### PROMPT
In the records below, find the line holding "You are a computer-use" and the line holding "Instruction: Open the LANDESKENNUNGEN tab". Set down both, with every line between them, exactly.

### DATA UNDER STUDY
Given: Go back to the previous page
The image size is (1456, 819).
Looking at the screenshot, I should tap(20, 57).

==

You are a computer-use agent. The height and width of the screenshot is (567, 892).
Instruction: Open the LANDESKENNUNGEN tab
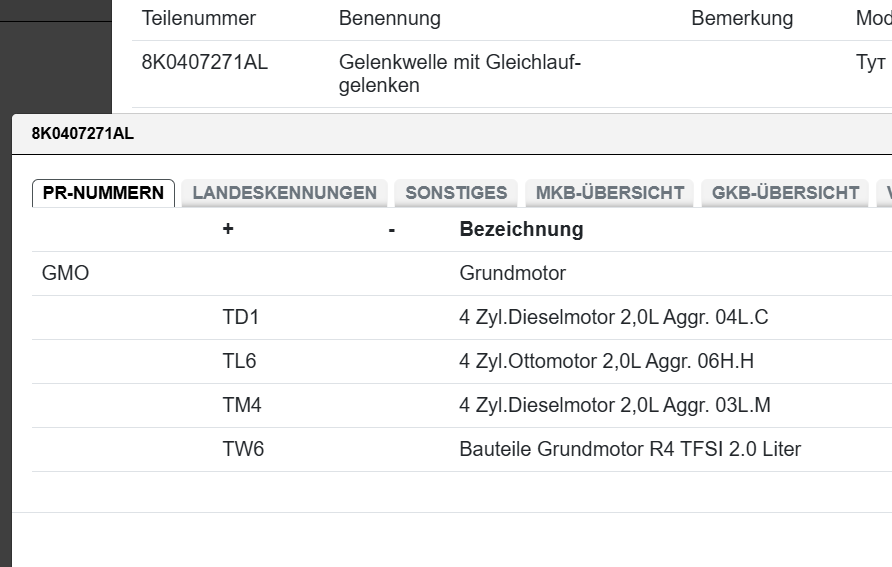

...

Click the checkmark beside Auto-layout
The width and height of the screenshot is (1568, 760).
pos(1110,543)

### SOLVED PROBLEM
You are a computer-use agent. The height and width of the screenshot is (567, 892).
Instruction: Open the LANDESKENNUNGEN tab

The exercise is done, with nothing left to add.